REQUIRED ACTION -> Report every line of the material that contains the string "checkbox".

----------------------------------------

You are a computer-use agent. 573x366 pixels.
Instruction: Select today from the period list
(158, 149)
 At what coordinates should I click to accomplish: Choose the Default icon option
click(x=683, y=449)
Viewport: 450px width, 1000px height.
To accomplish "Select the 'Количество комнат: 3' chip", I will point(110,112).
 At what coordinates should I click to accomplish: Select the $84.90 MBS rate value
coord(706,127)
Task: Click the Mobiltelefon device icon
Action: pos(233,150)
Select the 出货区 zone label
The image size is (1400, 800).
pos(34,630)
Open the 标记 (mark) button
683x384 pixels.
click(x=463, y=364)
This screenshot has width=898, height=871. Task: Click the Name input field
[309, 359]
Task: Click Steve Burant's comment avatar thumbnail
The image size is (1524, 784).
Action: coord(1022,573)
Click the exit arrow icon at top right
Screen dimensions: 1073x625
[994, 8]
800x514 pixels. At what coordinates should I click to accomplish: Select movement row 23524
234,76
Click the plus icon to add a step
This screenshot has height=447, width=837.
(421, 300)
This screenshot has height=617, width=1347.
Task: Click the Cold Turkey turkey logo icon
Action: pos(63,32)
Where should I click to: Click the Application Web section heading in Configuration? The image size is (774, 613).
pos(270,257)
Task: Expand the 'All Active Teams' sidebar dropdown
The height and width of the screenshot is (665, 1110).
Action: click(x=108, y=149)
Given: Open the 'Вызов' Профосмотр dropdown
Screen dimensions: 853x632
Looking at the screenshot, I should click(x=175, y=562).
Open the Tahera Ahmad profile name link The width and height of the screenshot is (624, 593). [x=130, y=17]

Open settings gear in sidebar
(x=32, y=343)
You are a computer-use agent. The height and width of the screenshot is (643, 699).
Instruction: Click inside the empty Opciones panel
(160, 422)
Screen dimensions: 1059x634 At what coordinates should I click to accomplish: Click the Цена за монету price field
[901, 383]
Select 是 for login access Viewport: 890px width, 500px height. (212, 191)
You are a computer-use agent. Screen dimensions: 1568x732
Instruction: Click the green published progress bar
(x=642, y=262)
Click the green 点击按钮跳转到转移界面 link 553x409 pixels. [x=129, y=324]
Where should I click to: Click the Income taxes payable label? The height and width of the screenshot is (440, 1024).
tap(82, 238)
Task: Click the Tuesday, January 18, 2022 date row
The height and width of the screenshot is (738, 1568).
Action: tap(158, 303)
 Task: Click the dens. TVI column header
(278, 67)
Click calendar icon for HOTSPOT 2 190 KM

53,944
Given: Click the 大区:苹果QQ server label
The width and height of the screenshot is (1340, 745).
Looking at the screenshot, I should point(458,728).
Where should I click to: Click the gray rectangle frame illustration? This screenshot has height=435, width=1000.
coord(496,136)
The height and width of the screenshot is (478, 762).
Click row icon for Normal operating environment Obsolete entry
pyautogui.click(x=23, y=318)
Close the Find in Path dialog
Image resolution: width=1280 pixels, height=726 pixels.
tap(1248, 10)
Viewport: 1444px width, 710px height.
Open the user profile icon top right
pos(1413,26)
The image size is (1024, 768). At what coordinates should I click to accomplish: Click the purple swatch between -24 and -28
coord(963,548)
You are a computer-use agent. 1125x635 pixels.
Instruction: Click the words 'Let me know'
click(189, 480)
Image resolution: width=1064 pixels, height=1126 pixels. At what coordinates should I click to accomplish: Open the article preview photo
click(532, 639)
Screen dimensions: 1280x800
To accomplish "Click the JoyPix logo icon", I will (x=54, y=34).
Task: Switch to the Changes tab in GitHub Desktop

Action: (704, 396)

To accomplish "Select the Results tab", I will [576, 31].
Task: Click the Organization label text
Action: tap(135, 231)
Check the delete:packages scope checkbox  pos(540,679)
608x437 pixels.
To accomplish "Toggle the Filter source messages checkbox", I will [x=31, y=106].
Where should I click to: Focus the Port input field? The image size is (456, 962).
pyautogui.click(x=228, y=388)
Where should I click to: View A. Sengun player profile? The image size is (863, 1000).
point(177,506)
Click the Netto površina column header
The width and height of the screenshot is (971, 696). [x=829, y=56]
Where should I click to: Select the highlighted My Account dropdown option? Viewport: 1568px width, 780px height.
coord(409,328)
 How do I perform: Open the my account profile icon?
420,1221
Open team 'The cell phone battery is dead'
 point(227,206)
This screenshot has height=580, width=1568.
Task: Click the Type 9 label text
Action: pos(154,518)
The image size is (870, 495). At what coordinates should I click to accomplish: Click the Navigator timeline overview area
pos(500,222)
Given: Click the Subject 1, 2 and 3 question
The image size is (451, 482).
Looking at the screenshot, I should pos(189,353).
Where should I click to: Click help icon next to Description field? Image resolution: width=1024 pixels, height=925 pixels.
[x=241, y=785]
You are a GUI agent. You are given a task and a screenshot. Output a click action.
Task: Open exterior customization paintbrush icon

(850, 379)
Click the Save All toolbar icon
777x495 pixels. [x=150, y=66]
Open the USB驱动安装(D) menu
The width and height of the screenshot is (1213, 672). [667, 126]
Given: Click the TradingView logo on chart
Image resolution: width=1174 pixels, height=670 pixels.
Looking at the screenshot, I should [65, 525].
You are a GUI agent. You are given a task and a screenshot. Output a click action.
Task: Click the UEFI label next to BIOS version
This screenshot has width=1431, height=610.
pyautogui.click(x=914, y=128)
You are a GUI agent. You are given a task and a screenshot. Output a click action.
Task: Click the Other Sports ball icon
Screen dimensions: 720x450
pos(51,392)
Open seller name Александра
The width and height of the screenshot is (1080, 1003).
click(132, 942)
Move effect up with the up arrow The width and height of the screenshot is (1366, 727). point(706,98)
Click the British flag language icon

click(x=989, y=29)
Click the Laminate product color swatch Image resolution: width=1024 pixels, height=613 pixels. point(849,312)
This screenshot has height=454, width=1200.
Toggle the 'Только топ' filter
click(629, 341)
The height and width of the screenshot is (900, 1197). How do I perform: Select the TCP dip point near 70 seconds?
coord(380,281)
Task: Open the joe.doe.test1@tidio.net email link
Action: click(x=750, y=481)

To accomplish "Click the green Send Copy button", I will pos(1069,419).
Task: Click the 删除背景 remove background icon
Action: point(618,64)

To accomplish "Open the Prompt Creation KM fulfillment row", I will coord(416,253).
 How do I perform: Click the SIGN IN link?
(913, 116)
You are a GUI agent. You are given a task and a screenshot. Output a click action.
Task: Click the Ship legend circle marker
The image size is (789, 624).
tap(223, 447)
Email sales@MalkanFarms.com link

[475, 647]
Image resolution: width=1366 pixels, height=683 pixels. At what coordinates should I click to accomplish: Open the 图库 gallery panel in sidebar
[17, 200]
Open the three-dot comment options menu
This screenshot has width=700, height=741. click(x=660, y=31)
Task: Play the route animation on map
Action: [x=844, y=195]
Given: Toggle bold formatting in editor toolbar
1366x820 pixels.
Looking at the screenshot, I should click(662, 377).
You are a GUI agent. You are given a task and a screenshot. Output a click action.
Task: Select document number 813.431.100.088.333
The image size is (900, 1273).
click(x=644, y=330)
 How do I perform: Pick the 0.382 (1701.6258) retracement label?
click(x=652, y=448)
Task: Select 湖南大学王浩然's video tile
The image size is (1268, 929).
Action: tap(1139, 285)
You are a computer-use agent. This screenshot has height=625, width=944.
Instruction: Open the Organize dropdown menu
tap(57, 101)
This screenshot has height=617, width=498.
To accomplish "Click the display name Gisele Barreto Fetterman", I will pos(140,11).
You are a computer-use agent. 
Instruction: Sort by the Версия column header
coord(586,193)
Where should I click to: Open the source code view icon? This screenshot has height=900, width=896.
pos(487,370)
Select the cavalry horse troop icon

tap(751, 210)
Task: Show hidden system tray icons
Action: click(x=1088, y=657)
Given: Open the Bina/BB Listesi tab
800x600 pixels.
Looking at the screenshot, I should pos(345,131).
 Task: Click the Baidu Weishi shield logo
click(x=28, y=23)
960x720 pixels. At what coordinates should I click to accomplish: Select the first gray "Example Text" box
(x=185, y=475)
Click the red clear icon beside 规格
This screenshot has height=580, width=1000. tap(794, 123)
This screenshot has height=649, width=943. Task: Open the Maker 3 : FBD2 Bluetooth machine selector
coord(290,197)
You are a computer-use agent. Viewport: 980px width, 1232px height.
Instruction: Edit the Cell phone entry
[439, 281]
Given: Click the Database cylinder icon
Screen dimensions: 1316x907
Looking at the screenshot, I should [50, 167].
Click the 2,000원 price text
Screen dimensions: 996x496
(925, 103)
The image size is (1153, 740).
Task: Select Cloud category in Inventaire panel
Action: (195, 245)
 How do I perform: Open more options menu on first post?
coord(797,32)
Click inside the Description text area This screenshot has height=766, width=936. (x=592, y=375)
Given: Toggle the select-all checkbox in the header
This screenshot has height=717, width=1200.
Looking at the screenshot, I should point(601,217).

----------------------------------------

TASK RESPONSE ->
Check the delete:packages scope checkbox  pos(540,679)
To accomplish "Toggle the Filter source messages checkbox", I will [x=31, y=106].
Given: Toggle the select-all checkbox in the header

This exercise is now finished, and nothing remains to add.